Perhaps Bob Frank was a free-spirited archaeologist, unafraid to dirty his patched bellbottoms as he explored damp caves and forgotten city sites. He seems to have brushed stringy hair from his eyes long enough to discover an unknown gospel, one written by one of Jesus's more progressive disciples. In this little-studied manuscript, Jesus did not just turn water into wine. He also may have turned grass into, um, hash.


Monday, January 25, 2010

Pushin' That Diesel Since Early Dawn

Artist: Bud Brewer
Album: Big Bertha, the Truck Driving Queen
Song: "Caffein, Nicotine, Benzedrine (and Wish Me Luck)"
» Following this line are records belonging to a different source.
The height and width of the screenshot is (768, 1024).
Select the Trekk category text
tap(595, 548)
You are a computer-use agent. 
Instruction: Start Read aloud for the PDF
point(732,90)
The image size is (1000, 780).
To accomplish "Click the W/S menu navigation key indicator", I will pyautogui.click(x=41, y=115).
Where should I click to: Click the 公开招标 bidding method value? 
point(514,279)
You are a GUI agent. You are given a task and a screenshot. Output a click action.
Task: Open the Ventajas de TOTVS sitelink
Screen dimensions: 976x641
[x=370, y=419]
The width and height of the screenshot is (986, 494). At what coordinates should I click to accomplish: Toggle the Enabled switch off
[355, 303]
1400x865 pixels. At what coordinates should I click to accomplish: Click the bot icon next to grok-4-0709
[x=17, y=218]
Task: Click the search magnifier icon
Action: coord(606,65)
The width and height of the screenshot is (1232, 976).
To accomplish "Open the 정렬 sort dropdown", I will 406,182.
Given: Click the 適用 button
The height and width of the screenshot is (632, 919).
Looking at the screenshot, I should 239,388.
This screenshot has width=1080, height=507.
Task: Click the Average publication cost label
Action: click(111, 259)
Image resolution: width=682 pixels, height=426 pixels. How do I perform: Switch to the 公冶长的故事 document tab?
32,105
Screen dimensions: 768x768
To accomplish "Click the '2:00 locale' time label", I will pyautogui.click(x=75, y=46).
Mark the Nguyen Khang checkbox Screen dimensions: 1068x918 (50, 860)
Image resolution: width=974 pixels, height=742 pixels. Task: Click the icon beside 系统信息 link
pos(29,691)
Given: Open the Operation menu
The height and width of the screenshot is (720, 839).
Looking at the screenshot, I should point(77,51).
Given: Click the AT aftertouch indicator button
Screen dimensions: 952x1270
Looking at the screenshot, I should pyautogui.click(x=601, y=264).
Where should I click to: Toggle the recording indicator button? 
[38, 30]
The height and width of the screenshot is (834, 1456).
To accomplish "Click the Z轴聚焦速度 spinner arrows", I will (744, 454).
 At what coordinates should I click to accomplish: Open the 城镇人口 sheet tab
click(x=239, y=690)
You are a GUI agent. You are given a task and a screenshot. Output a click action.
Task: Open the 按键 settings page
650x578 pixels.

Corduroy Mountain is overdue for
another truck-driving song, so let's turn to Mr. Bud Brewer and this ode to one long hauler's favorite passengers. Notice the energetic pedal steel seems to personify the frantic pump of an overworked heart, and the sawing fiddles imply the motion of a forearm wiping a torrent of sweat from the brow. Please forgive the misspelling in the song title; your spell checker would be fried too with a highway diet consisting of such a copious amount of stimulants. Listen to his story and wish the man good luck. Sounds like he needs it.

Tuesday, January 12, 2010

No Need to Take No for an Answer

Artists: Bread

Album: On the Waters

Song: "Blue Satin Pillow"


I'm posting this fine example of firm rock for my friend Josh. During a recent brunch at Langer's Deli, he expressed his desire to hear Bread rocking out harder than their classic singles would allow. Josh mentioned scouring the blogs for concert bootlegs where he rightly expected the band to get fuzzier and wilder. But I think "Blue Satin Pillow" off of Bread's sophomore platter is downright thunderous make-out music.


Friday, January 8, 2010

Offer on a Hundred Beautiful Memories

Artist: Wayne Parker

Album: Oklahoma Twilight

Song: "This Van's for Sale"


Boogie vans crisscrossed America in the 1970s. The shaggy occupants searched for another breathtaking sunset, keg party, or airbrush competition. These rectangular steeds with their shag interiors were the first hybrid vehicles, running on a mixture of gas, grass, or ass. That last ingredient surely sparked many impromptu romances and road trips. The great Sammy Johns memorialized this bellbottomed era with his classic "Chevy Van." But what happened when the gas tank of love hit "E" and there were no more tokes to be had on the romance roach? Wayne Parker gives us the tragic answer song.


Thursday, January 7, 2010

You Don't Hear My Voice

Artists: Black Grass

Album: Black Grass

Song: "Lock, Stock, and Barrel"


For someone whose patron saint of losers and unrequited love is Paul Westerberg, the soaring beauty of "Lock, Stock and Barrel" hits like the surprise of finding a $50 bill on the ground. My soundtrack for desperate yearning has always been hoarse, bleary-eyed, and coated in stubble, but Black Grass offers a compelling flipside that shows even wallflowers can stand elegant and proud.